I froze, my breath caught in my mouth.  The chickens had
stopped moving.  Everything was completely silent."
     "Then again came the scratching, this time louder,
harder so it seemed a groove was being dug into the wood. 
The door began to rattle, the whole coop creaked as if a
giant hand were pushing on its side.  I felt suddenly cold.
The scratching started for a third time, one of the planks
on the door snapped and splinters and wood fell in on me."
     "I could wait no longer.  I grabbed my pitchfork,
stepped forward, and yanked the shaking door open.  An icy
wind swept straight into my eyes and I had to squint
against it.  Before me, with one arm raised, was a huge
shadowy man, misshapen in the moonlight.  He took a
shambling step towards me and became clearer so that I saw
he was covered with dirt. Grass was stuck in hisfrozen
messy hair.  He stepped again, moving as if his legs were
made of wood.  I realized his head was not frozen with
water but with black blood.  His eyes glowed."
     `Cousin,'  he rasped.  He stepped again.  `I hate
you.'
     "A huge white hand reached towards me.  I stepped
back, slipped and struck my head on the hen's loft.  I fell
unconscious to the floor.  There I slept as if dead."
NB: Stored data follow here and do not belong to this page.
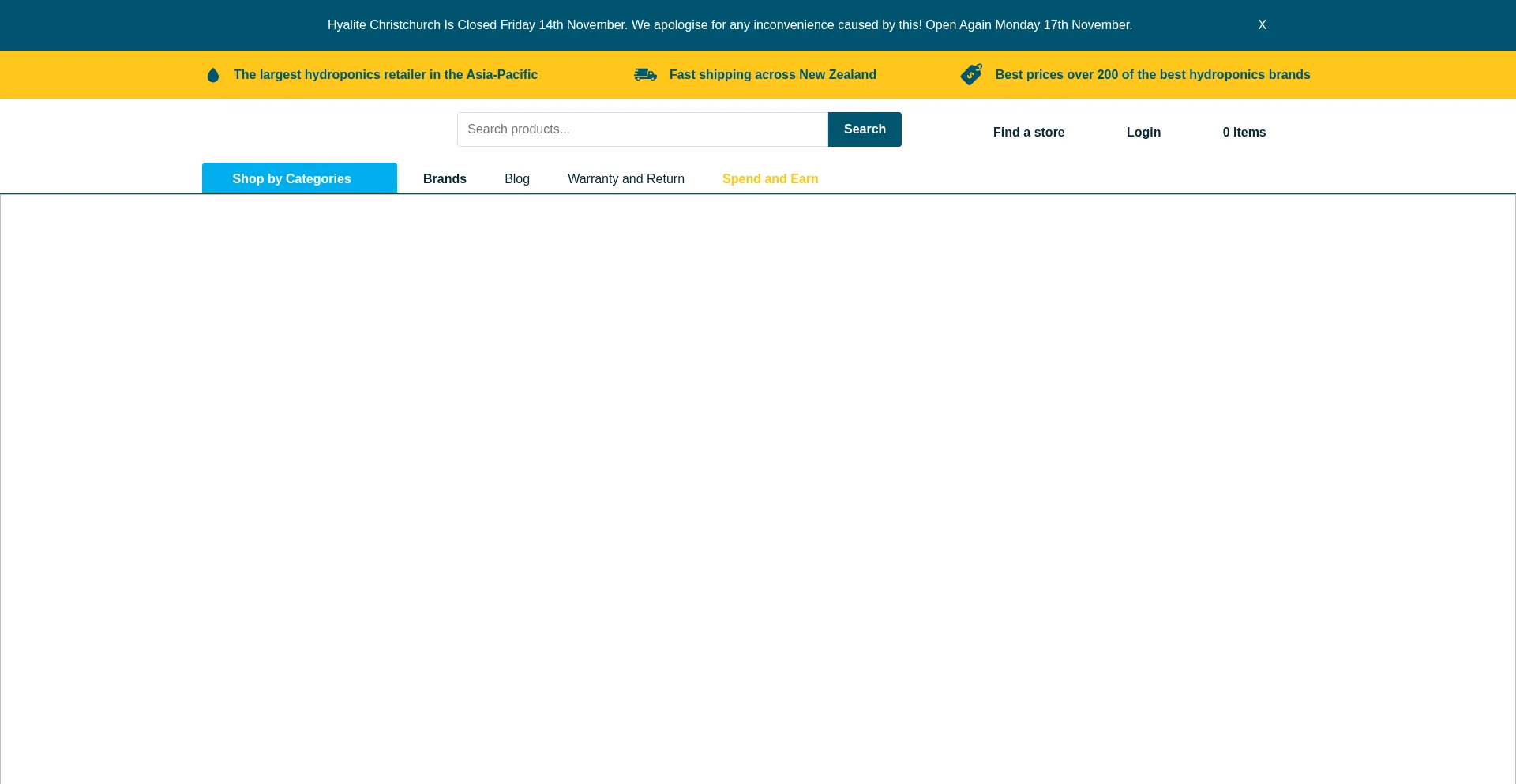Screen dimensions: 1516x784
Task: Dismiss the Christchurch closure announcement banner
Action: click(1262, 25)
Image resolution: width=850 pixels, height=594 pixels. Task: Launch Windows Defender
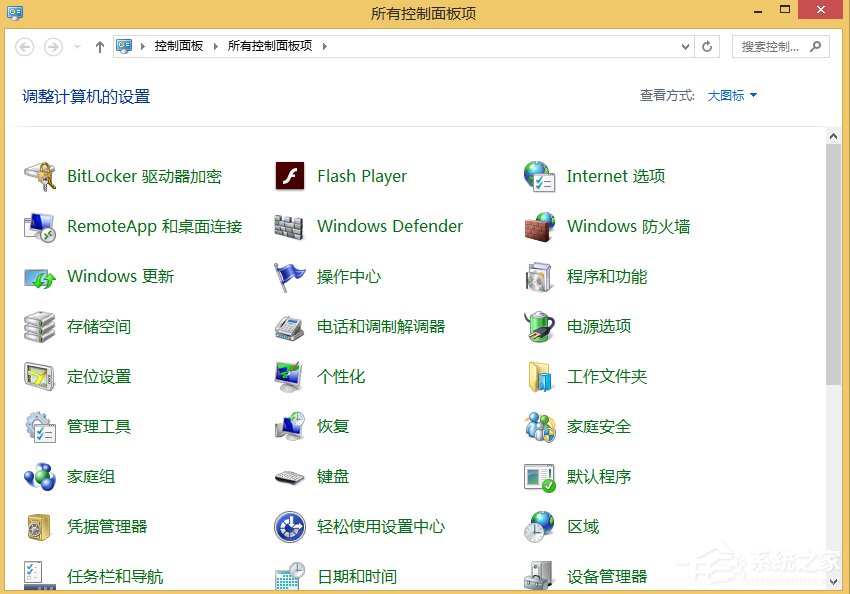click(389, 226)
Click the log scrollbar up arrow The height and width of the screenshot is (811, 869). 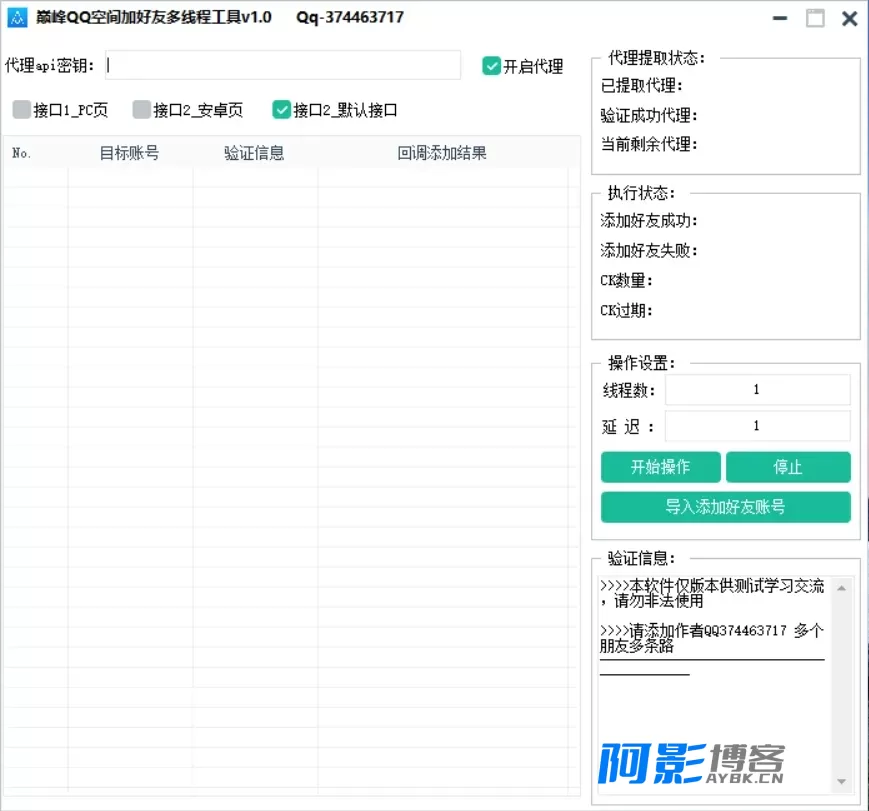tap(841, 589)
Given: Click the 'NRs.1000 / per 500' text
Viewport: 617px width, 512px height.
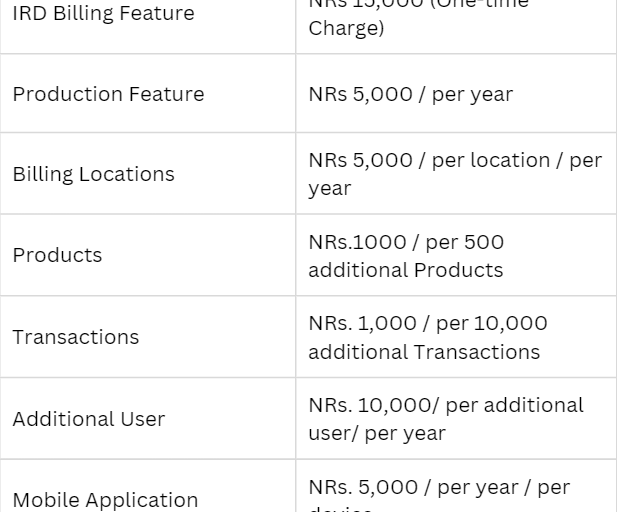Looking at the screenshot, I should click(x=406, y=242).
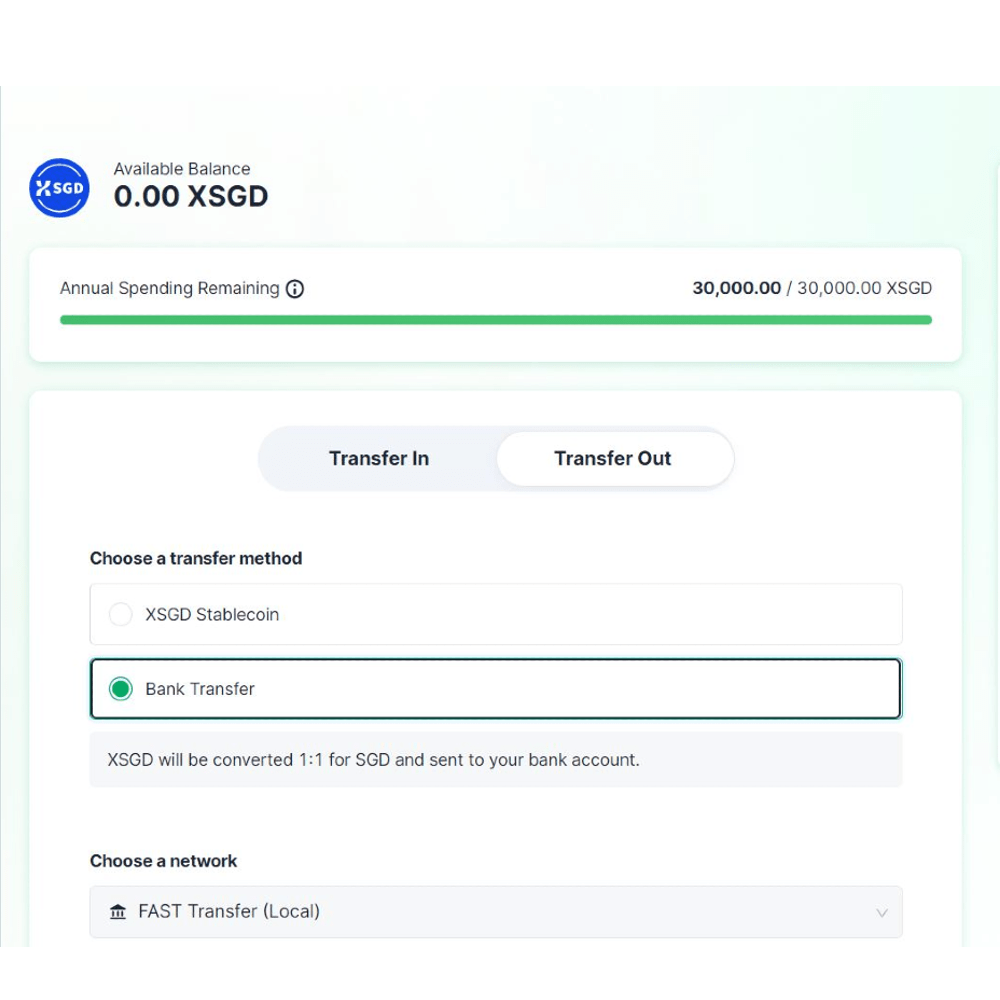This screenshot has width=1000, height=1000.
Task: Select the XSGD Stablecoin transfer method
Action: (495, 614)
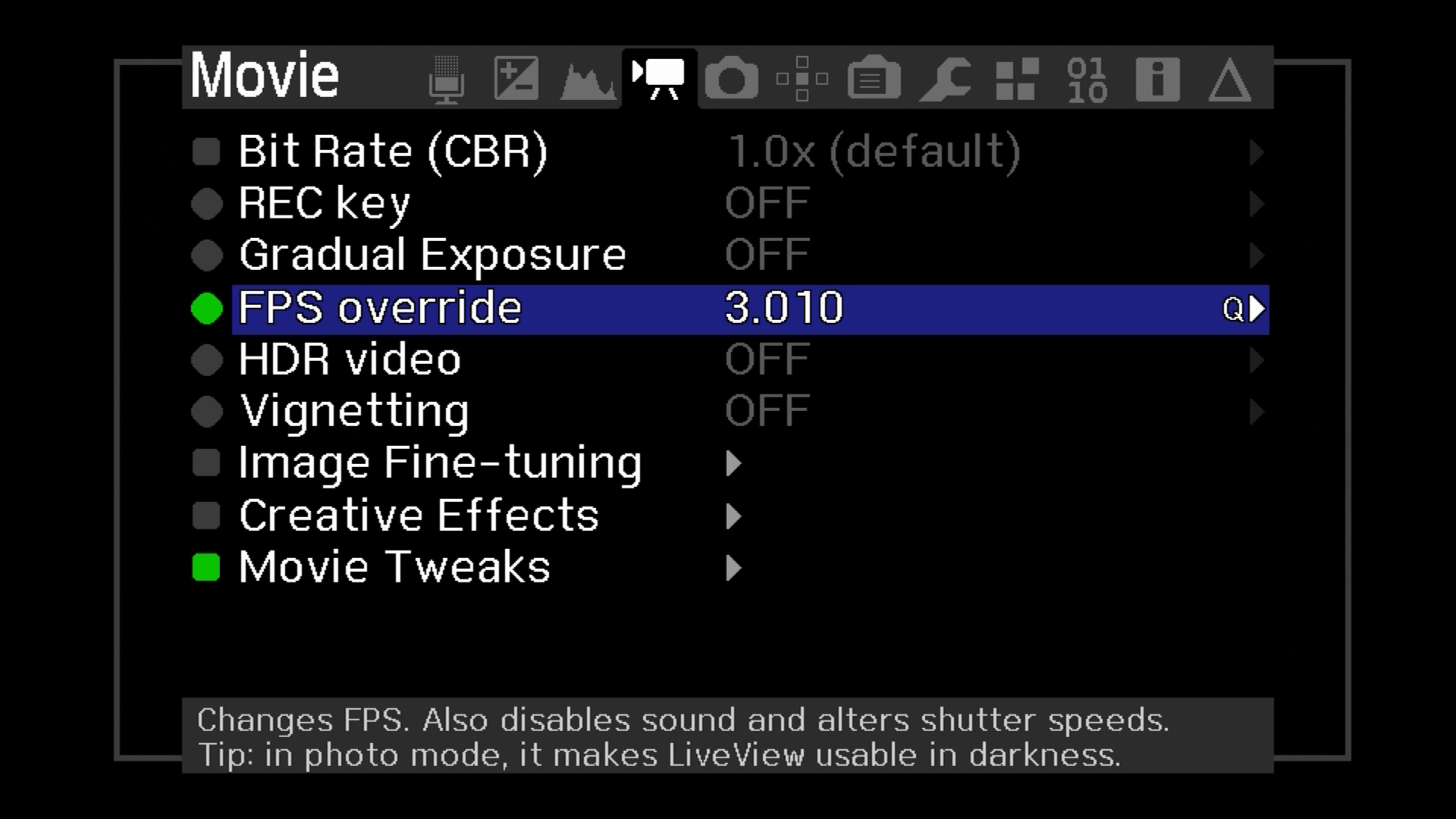This screenshot has width=1456, height=819.
Task: Open the Focus tab crosshair icon
Action: (x=802, y=78)
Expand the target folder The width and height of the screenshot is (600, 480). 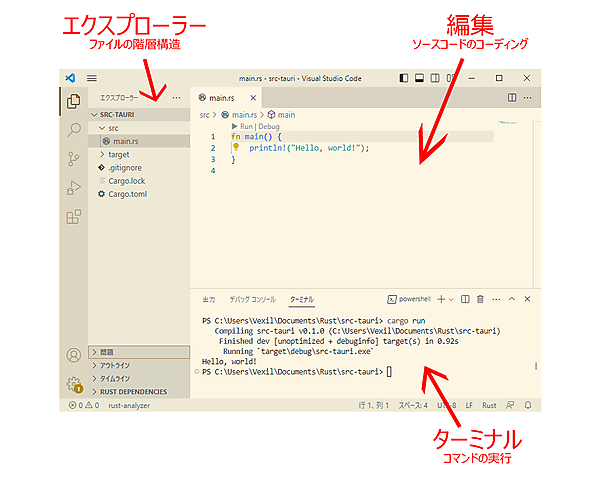point(101,155)
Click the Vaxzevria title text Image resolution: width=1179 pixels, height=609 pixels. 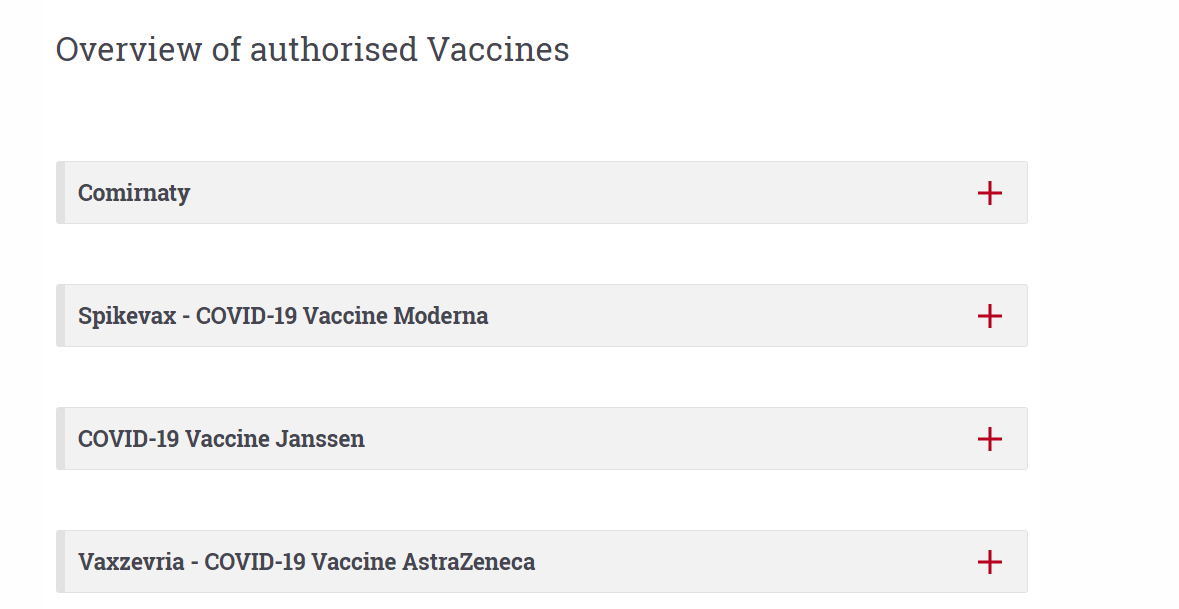click(306, 562)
     "When I awoke, hours later, I was sore and stiff and
there was a dirty palm print on my jacket."
     "I knew what had happened to Borth.  He was a Draugr,
a revenant.  My cousin was so full of hate he had become
the walking dead.  I did not know what I should do.  The
next time he returned he would drag me to his lair and
tear me limb from limb.  So I went home, took the silver
cross my mother had given me and I walked to the cemetery
and buried that holy symbol in the soft dirt of his
grave."
     "He has not come back, but he is not gone.  He waits
underneath that earth.  The dead know who killed them,
they know and if they hate enough...if they hate enough,
they'll find a way back.  Sometimes, I can hear him
screaming in the wind.  And I wonder what will happen if
someone goes to his grave and removes the cross?"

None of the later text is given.